Sql-server – Are there any performance differences with a GUID vs INT clustered indexed column, especially with joins on those columns

clustered-indexindexperformancequery-performancesql serveruuid

Basically what the title says: What are the differences in performance (if any) between using a clustered index on a GUID column vs a clustered index on an INT column, especially when those columns are part of your join predicates?

Edit: To clarify, I was always under the assumption GUIDs typically perform worse than INTs when used in join predicates.
I understand a GUID is 4x the data size of an INT, but I was asking my question to really understand why and what's going on "under the hood" that causes GUIDs to perform worse, even after the indexes are rebuilt and there's minimal fragmentation differences between the two types.

Best Answer

I understand a GUID is 4x the data size of an INT, but I was asking my question to really understand why and what's going on "under the hood" that causes GUIDs to perform worse, even after the indexes are rebuilt and there's minimal fragmentation differences between the two types.

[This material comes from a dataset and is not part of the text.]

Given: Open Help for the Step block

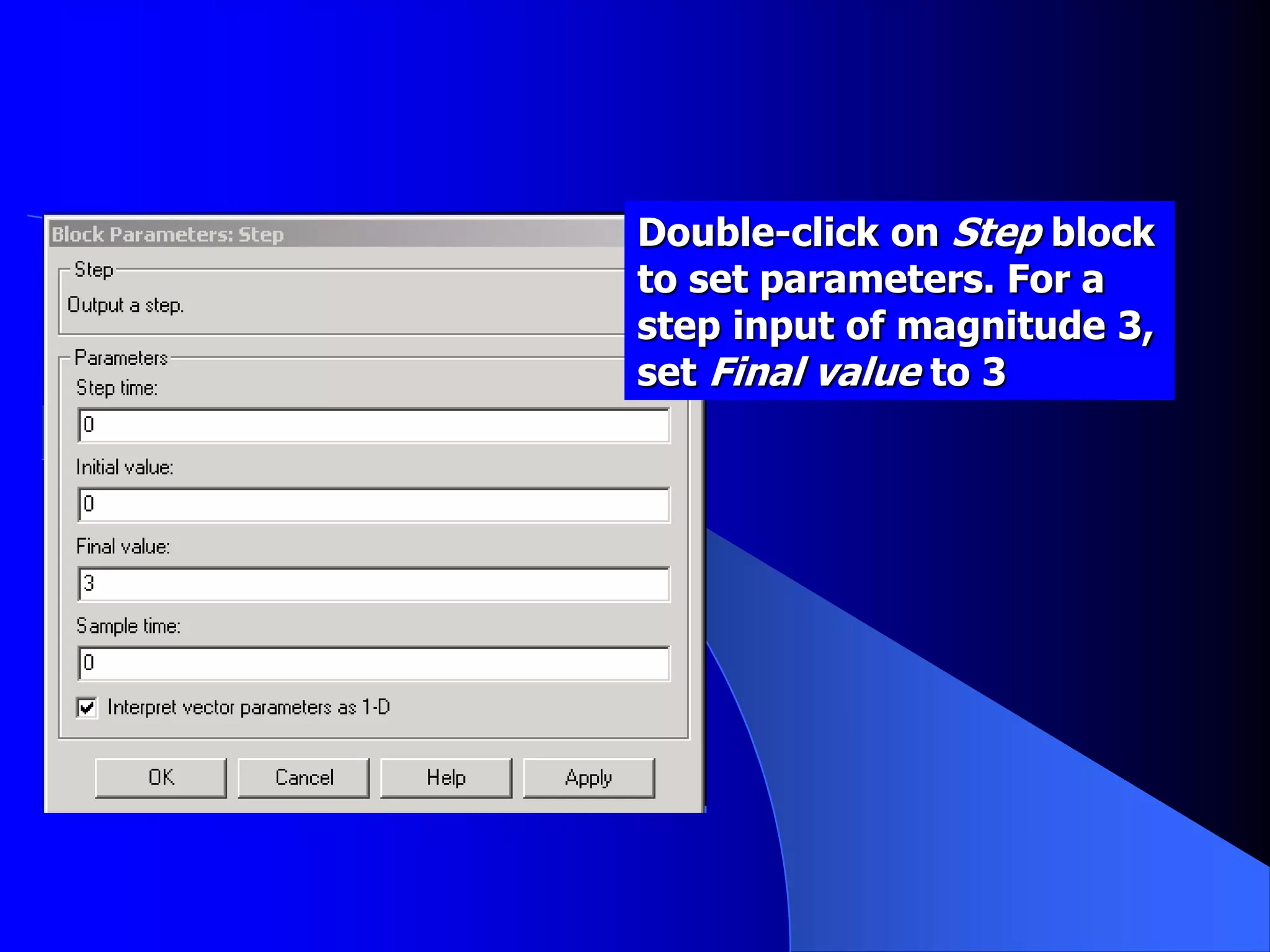Looking at the screenshot, I should coord(446,778).
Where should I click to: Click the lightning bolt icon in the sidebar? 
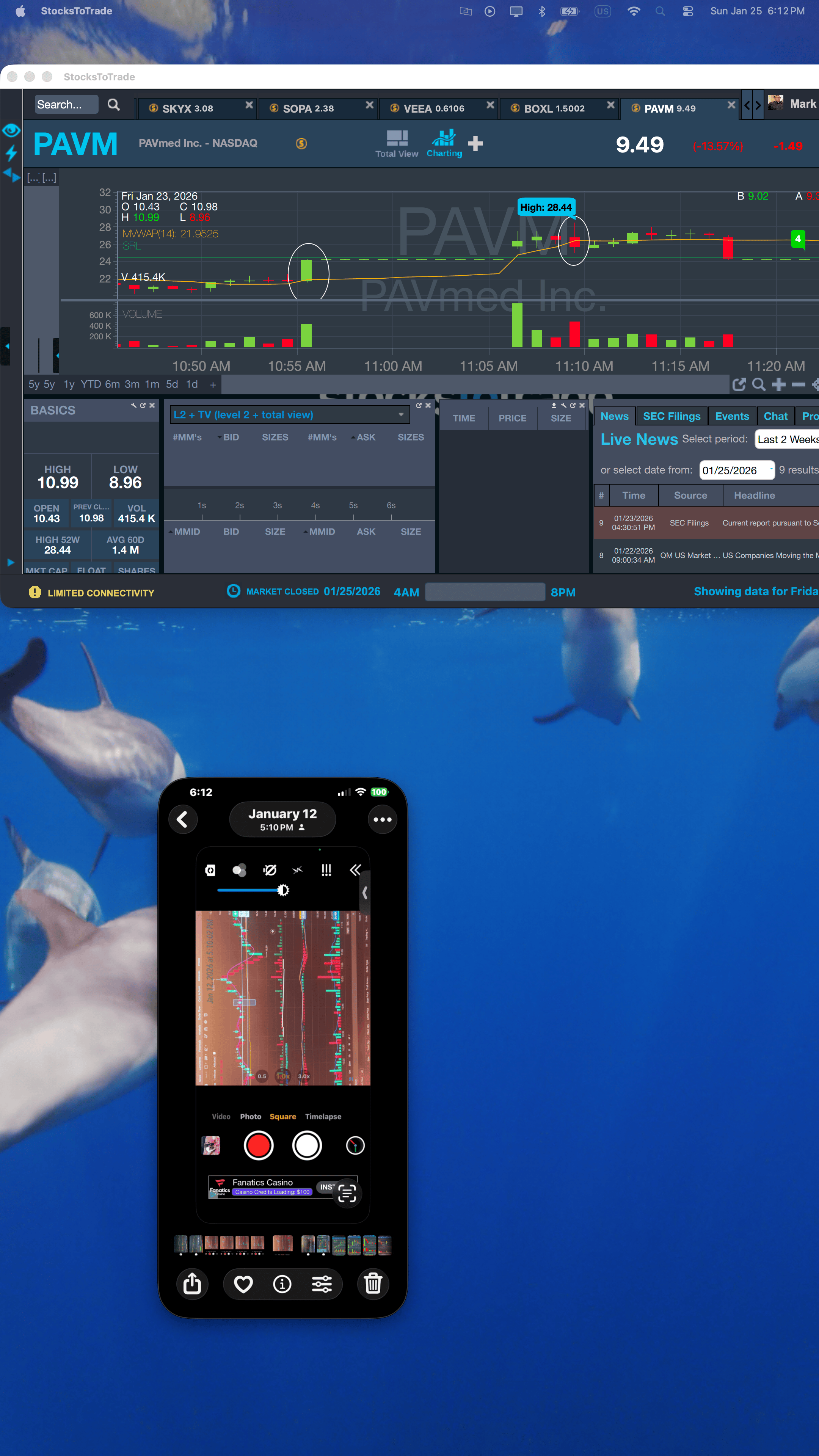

I would say that the issue is primarily just what you started out with here, in what I quoted: UNIQUEIDENTIFIER is 4x bigger than INT (16 bytes compared to 4). This hurts performance in three ways (I am ignoring fragmentation since the question explicitly accounts for that):

  1. Every bit compared is another thing to do. More things to do for the CPU takes more time. That time won't be noticed on modern systems when looking at 100 rows. But over 1 million rows? Now you are talking about (in terms of bytes), comparing 16 million things vs. comparing only 4 million things.

  2. Memory is not free: neither in terms of money, nor in terms of time spent allocating and deallocating. In order to join rows, data pages containing those rows must be read into memory (the buffer pool). There is not an infinite amount of memory (especially if you are using Standard Edition or Express Edition). The more memory you take up in one operation is that much less left over for other concurrent operations. But even if memory were infinite, it still takes time to load those values into memory so that they can then be compared. Loading 16 million bytes naturally takes longer than loading 4 million bytes.

  3. Disk is not free: even with SSD, physical I/O is still a cost you pay, which is why things are cached in memory. Data pages are only 8kb. If you have a 16 byte value, it will reduce the number of rows that can fit on that 8kb data page as compared to having a 4 byte value. The more data pages that a table takes up, the more physical I/O is needed to read and write the same number of rows.

    A related issue is with indexes. You will likely index the columns that you are joining on. Same concern as with the main table: fewer index rows per page means more pages required for the index, meaning more time spent reading and writing to every index affected by any given operation (new row in a table will need to create that new row in all indexes on that table (minus filtered indexes that would exclude it), and assuming we are talking about the clustered index, the clustered index key is copied to all of the non-clustered indexes)